* **YOUR INSTRUCTIONS**
Starting with the line that has "Recusar (384, 945)" in the records below and stopping after the line that has "Hyväksy kaikki (76, 1301)", output every line exactly and nothing else; skip pictures.

* **RECORDED INFORMATION**
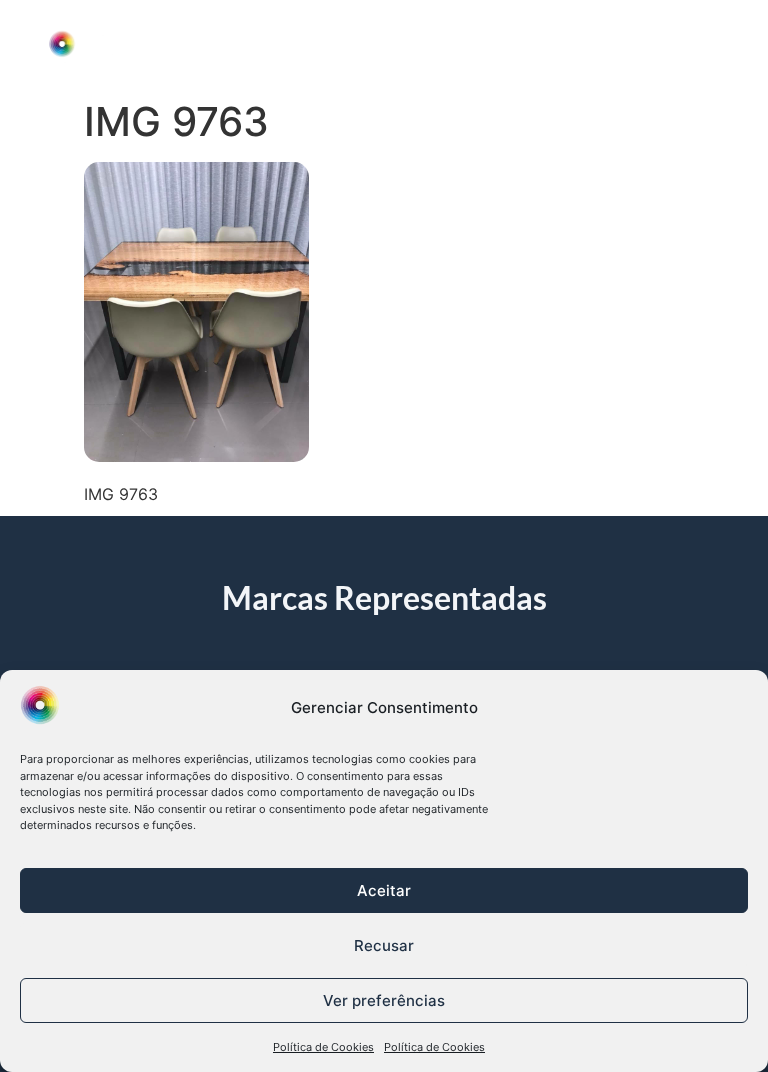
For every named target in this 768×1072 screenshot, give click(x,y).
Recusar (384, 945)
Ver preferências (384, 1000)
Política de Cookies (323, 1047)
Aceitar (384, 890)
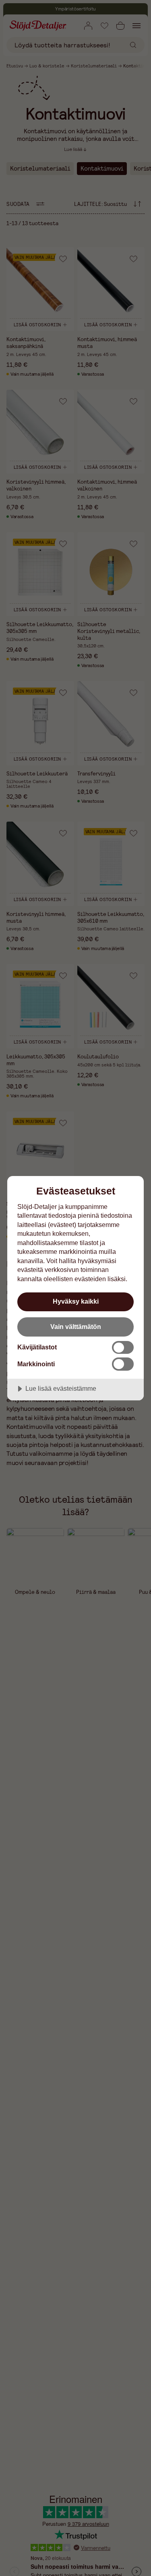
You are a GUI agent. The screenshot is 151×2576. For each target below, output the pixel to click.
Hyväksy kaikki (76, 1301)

* * *

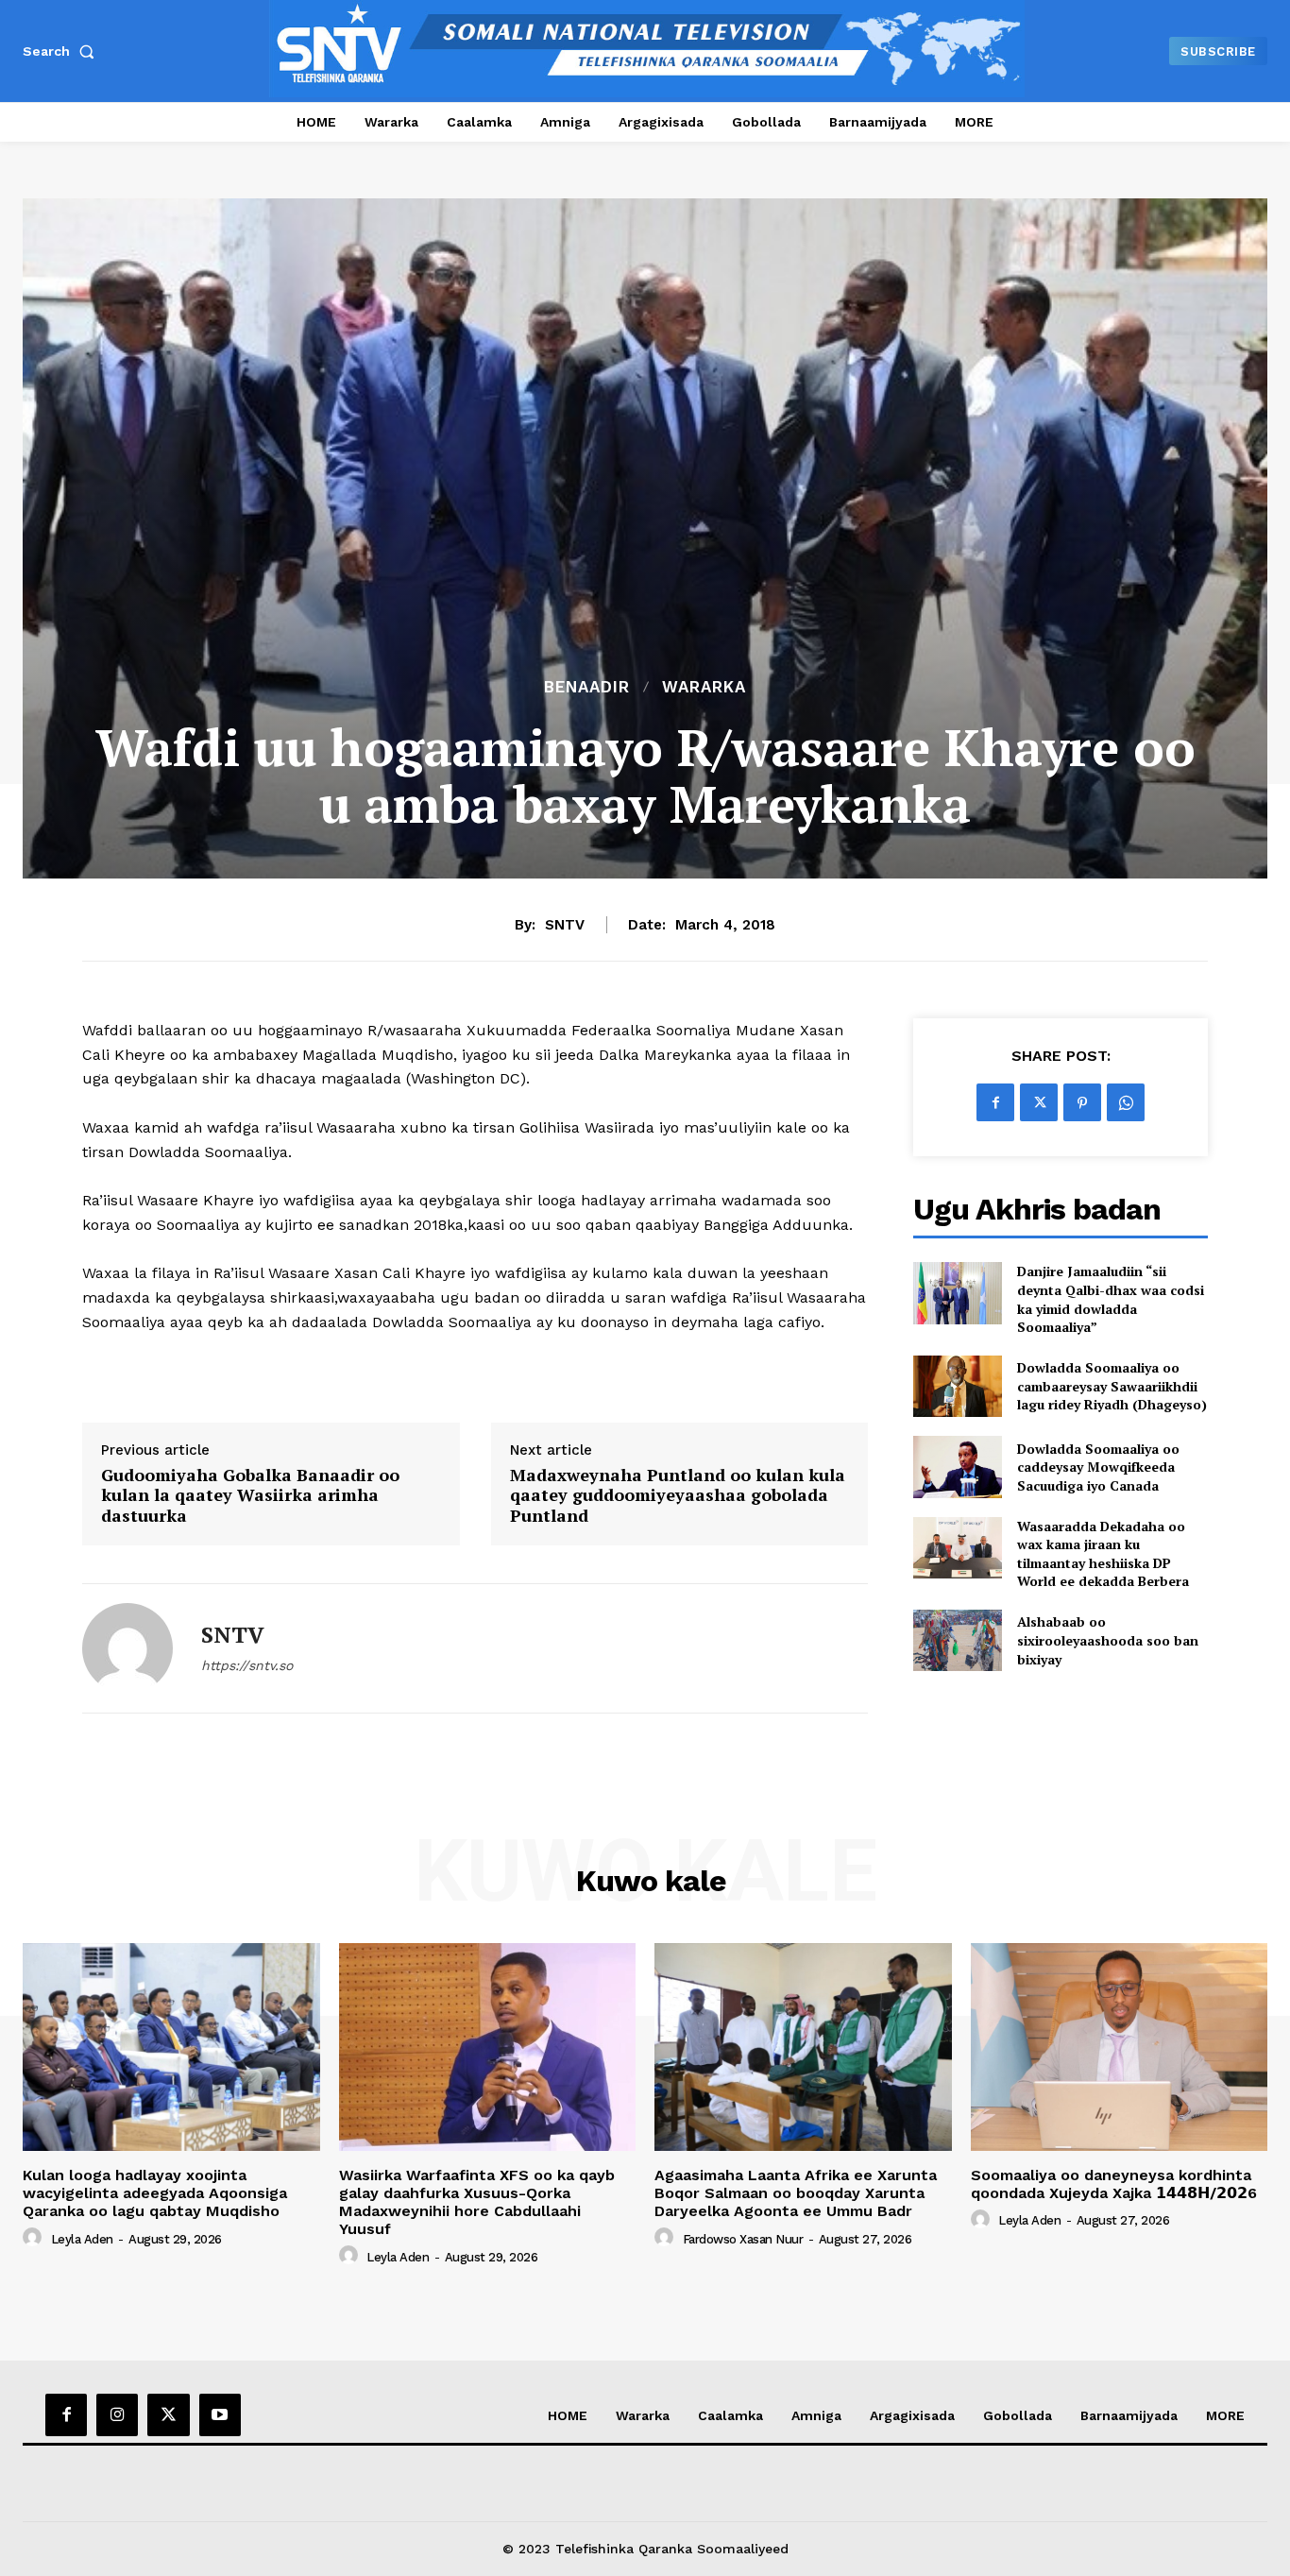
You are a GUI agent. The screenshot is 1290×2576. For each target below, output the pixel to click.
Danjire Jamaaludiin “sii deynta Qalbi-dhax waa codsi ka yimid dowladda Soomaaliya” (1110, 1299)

* **TASK ANSWER**
Recusar (384, 945)
Ver preferências (384, 1000)
Política de Cookies (323, 1047)
Aceitar (384, 890)
You are a GUI agent. The screenshot is 151×2576. For each target below, output the pixel to click.
Hyväksy kaikki (76, 1301)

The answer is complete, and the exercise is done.